Copy the items verbatim, starting at the line containing "Click sender avatar" and continuing through the end of the items, both ends included.

- Input for this task
▼
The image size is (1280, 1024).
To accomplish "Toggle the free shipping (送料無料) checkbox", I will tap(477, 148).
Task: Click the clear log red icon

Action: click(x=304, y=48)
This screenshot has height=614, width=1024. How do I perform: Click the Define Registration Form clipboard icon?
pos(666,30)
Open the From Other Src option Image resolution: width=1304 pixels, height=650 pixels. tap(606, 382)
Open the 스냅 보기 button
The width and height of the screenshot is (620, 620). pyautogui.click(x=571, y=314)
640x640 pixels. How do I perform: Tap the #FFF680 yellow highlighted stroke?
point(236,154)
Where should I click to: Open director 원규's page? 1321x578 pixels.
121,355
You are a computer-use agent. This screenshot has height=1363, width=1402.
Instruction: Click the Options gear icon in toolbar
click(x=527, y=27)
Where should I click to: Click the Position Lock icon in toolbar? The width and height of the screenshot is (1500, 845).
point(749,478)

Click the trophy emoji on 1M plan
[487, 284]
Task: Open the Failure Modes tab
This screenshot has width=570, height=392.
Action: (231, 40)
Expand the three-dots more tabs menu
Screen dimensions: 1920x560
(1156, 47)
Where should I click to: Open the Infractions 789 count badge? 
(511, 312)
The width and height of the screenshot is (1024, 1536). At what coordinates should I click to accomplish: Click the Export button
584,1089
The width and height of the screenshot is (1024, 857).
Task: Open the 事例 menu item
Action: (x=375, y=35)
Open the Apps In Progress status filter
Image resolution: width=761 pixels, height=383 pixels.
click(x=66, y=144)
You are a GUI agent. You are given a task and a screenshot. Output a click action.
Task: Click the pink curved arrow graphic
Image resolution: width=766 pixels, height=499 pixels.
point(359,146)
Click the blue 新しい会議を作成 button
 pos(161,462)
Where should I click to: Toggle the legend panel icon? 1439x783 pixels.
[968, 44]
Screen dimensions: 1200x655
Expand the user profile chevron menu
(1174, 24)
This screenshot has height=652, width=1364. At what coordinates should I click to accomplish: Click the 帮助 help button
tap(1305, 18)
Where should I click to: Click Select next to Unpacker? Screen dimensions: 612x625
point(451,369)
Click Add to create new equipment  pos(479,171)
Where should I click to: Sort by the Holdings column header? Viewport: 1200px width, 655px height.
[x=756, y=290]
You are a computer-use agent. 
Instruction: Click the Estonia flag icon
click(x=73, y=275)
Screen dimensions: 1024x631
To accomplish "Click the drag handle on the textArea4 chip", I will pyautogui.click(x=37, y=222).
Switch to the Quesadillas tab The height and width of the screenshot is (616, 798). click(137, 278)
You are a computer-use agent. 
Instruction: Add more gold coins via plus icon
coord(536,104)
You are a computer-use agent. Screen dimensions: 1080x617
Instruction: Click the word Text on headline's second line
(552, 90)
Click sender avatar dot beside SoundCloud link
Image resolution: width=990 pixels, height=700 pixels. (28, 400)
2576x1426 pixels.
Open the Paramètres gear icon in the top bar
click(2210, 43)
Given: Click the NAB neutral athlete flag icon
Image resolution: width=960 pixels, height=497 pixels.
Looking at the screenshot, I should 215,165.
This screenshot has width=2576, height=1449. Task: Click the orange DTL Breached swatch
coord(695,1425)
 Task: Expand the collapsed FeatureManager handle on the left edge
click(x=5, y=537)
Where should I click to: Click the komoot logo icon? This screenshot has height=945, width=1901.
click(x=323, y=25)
▲
- The reply
Click sender avatar dot beside SoundCloud link
Image resolution: width=990 pixels, height=700 pixels. (28, 400)
2576x1426 pixels.
Open the Paramètres gear icon in the top bar
click(2210, 43)
Given: Click the NAB neutral athlete flag icon
Image resolution: width=960 pixels, height=497 pixels.
Looking at the screenshot, I should 215,165.
This screenshot has width=2576, height=1449. Task: Click the orange DTL Breached swatch
coord(695,1425)
 Task: Expand the collapsed FeatureManager handle on the left edge
click(x=5, y=537)
Where should I click to: Click the komoot logo icon? This screenshot has height=945, width=1901.
click(x=323, y=25)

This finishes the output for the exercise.